Set task — Put every line of the items, from the very start down through the line containing "Action: (x=967, y=56)", into a JSON list of strings, one string per line, skipping blank lines. Leave the pictures out of the list.

Entries provided —
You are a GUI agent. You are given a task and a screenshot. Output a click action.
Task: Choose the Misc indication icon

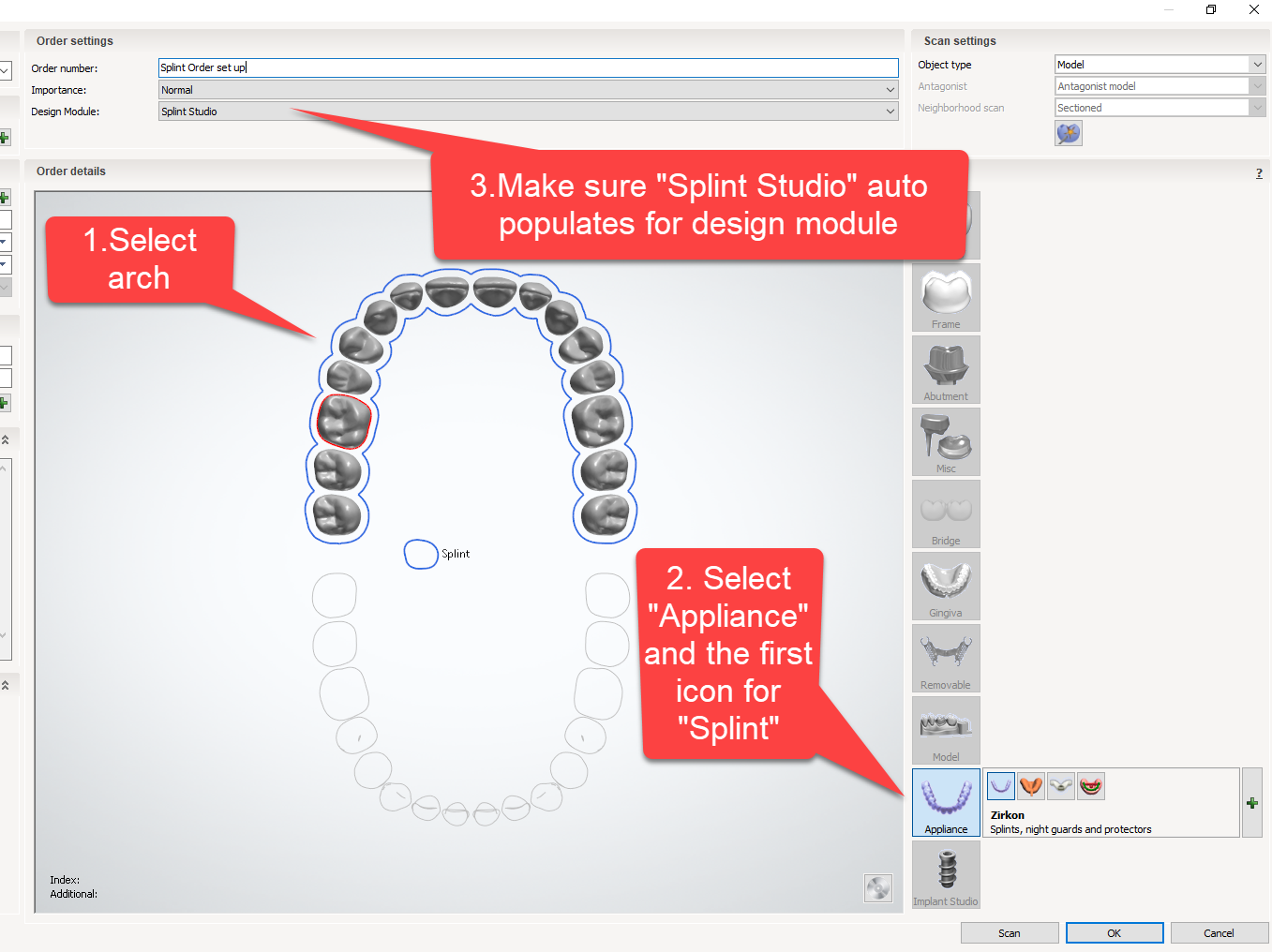coord(945,441)
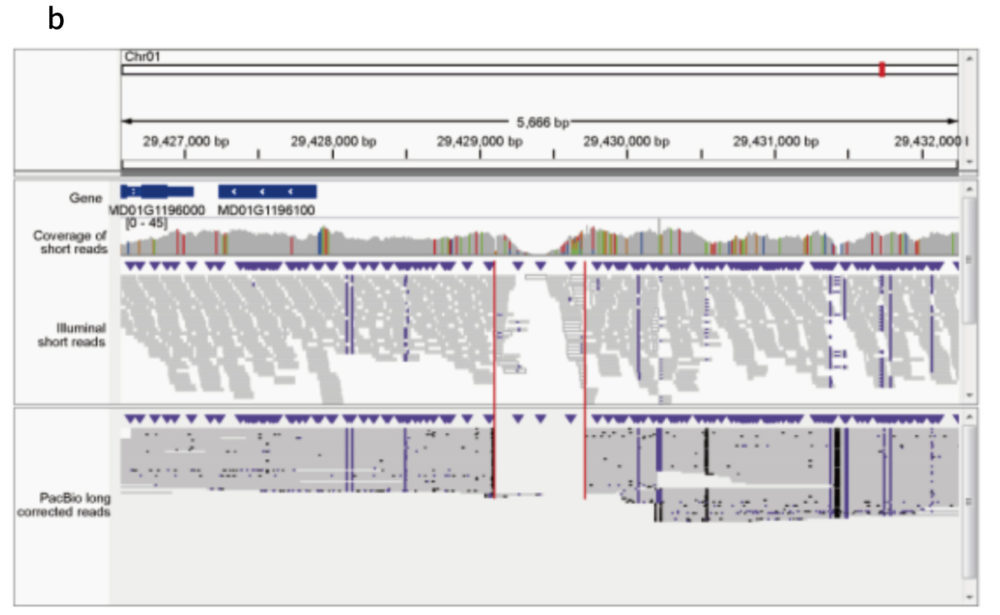The height and width of the screenshot is (615, 1000).
Task: Click the up arrow of the ruler panel scrollbar
Action: (x=967, y=56)
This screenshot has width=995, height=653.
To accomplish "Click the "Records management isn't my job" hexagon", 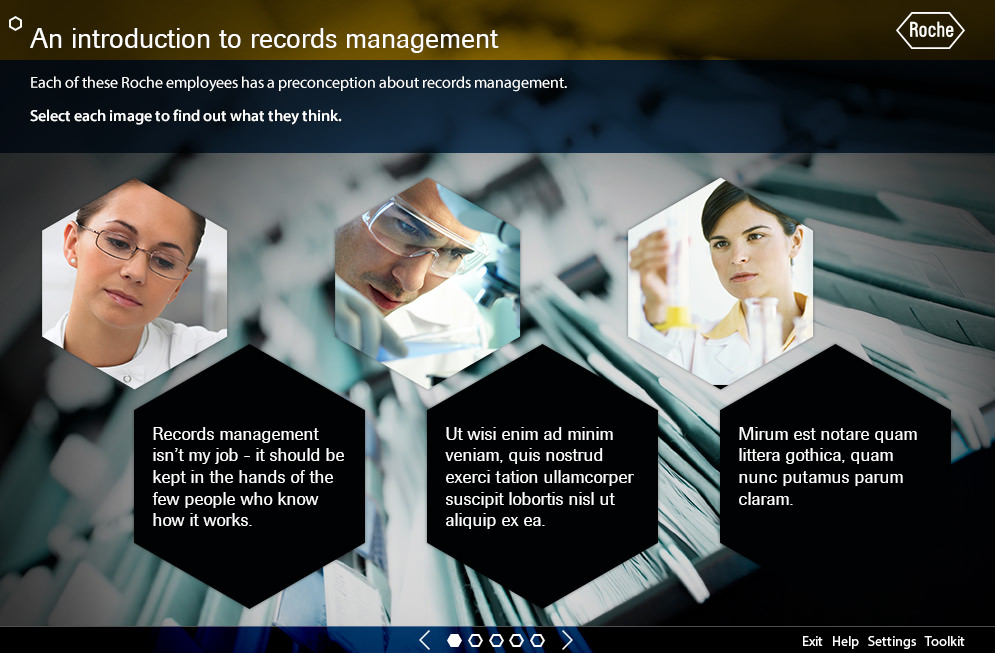I will pos(249,476).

The result —
[
  "You are a GUI agent. You are given a task and a screenshot. Output a click action.",
  "Task: Choose the Misc indication icon",
  "coord(945,441)",
  "The height and width of the screenshot is (615, 1000).",
  "Task: Click the up arrow of the ruler panel scrollbar",
  "Action: (x=967, y=56)"
]